■ Challenges
1. From the Stecher mortgage text, return the words between "NOTICE. THIS MORTGAGE" and "OR FILED LIEN.", inclusive.
2. In the Stecher mortgage text, what amount of credit does the mortgage say it secures?

■ Page text
· · · ·
Joseph L. Stecher is a farmer in Muscatine County. Between April 2011

and March 2017, he borrowed money from and issued promissory notes

to Blue Grass Savings Bank.     About halfway into the relationship, on

May 23, 2014, Stecher entered into a purchase money mortgage with Blue

Grass as mortgagee.     The mortgage covered Lot 1 of Stecher Farms

Subdivision in Muscatine County (Stecher Farms) and read in part as

follows:

            1. CONVEYANCE.            For   good    and    valuable
      consideration, the receipt and sufficiency of which is
      acknowledged, and to secure the Secured Debts and
      Mortgagor’s performance under this Security Instrument,
      Mortgagor does hereby grant, bargain, warrant, convey and
      mortgage to Lender, the following described property:

           Lot 1, of Stecher Farms Subdivision in Muscatine
      County, Iowa.

            ....

           NOTICE. THIS MORTGAGE SECURES CREDIT IN
      THE AMOUNT OF $148,000.00. LOANS AND ADVANCES
      UP TO THIS AMOUNT, TOGETHER WITH INTEREST, ARE
      SENIOR TO INDEBTEDNESS TO OTHER CREDITORS
      UNDER    SUBSEQUENTLY    RECORDED    OR   FILED
      MORTGAGES AND LIENS. HOWEVER, THE PRIORITY OF
      A PRIOR RECORDED MORTGAGE UNDER THIS SECTION
      DOES NOT APPLY TO LOANS OR ADVANCES MADE AFTER
      RECEIPT OF NOTICE OF FORECLOSURE OR ACTION TO
      ENFORCE A SUBSEQUENTLY RECORDED MORTGAGE OR
      OTHER SUBSEQUENTLY RECORDED OR FILED LIEN.
· · · ·
■ Extracted material
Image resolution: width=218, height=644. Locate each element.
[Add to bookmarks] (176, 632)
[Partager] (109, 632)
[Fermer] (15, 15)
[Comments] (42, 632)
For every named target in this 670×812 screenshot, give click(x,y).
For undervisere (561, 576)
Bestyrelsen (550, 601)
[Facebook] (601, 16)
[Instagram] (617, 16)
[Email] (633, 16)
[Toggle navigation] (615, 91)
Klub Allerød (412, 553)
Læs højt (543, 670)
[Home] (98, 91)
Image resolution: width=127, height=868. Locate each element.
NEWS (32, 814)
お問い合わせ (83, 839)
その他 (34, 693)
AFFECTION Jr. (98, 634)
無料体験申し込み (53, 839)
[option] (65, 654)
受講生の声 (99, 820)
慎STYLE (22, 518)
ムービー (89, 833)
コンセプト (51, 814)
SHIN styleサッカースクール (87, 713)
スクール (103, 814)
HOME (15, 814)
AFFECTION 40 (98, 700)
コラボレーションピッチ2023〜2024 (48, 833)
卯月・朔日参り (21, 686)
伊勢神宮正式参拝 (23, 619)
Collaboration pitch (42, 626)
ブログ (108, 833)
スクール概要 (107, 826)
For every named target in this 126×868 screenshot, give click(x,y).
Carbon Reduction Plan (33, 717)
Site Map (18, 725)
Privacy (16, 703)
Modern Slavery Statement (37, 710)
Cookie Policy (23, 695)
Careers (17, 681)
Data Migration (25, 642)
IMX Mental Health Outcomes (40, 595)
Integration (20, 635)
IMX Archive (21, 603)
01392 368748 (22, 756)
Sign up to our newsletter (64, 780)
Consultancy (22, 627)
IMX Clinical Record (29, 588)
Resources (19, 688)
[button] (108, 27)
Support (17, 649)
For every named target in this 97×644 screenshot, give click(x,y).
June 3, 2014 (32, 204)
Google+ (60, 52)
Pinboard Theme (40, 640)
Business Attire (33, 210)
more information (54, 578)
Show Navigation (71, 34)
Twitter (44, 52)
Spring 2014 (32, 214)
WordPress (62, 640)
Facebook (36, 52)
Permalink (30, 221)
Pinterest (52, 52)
· · · ·
■ Final answers
1.
NOTICE. THIS MORTGAGE SECURES CREDIT IN
      THE AMOUNT OF $148,000.00. LOANS AND ADVANCES
      UP TO THIS AMOUNT, TOGETHER WITH INTEREST, ARE
      SENIOR TO INDEBTEDNESS TO OTHER CREDITORS
      UNDER    SUBSEQUENTLY    RECORDED    OR   FILED
      MORTGAGES AND LIENS. HOWEVER, THE PRIORITY OF
      A PRIOR RECORDED MORTGAGE UNDER THIS SECTION
      DOES NOT APPLY TO LOANS OR ADVANCES MADE AFTER
      RECEIPT OF NOTICE OF FORECLOSURE OR ACTION TO
      ENFORCE A SUBSEQUENTLY RECORDED MORTGAGE OR
      OTHER SUBSEQUENTLY RECORDED OR FILED LIEN.

2. $148,000.00